New web-based model for sharing research datasets could have huge benefits
October 15, 2012
A group of researchers have proposed creating a new web-based data network to help researchers and policymakers worldwide turn existing knowledge into real-world applications and technologies and improve science and innovation policy.
Researchers around the world have created datasets that, if interlinked with other datasets and made more broadly available, could provide the needed foundation for policy and decision makers. But these datasets are spread across countries, scientific disciplines and data providers, and appear in a variety of inconsistent forms.
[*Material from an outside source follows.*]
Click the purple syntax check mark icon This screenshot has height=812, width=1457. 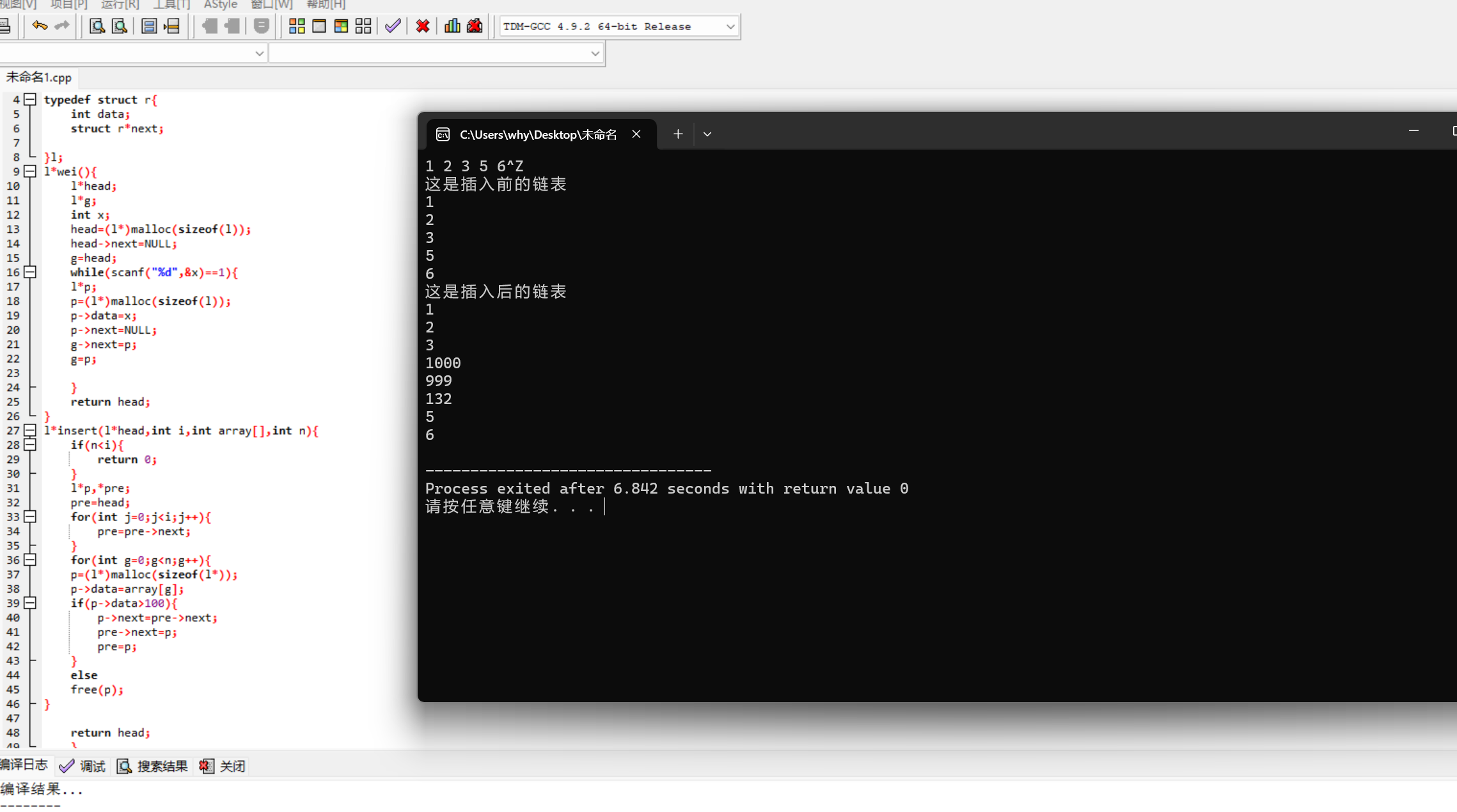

Writing in the new issue of the journal Science, seven researchers propose a new data network that can help bring this knowledge together and make it available to all.
The benefits to society from such a network are clear, said Bruce Weinberg, co-author of the paper and professor of economics at Ohio State University.
“Such a network could help scientists, policymakers and business people take the knowledge that is now locked in scientific publications and create new technologies and applications,” Weinberg said. “This is a key to economic growth.”
The purpose of this new model is to make data accessible, said Laurel Haak, co-author of the paper and executive director of ORCID, an international, interdisciplinary, open, and not-for-profit organization formed to provide a registry of unique identifiers for researchers.
“Researchers lament the lack of data sharing. But a new data infrastructure has the potential to overcome that problem and potentially transform research practice itself,” Haak said.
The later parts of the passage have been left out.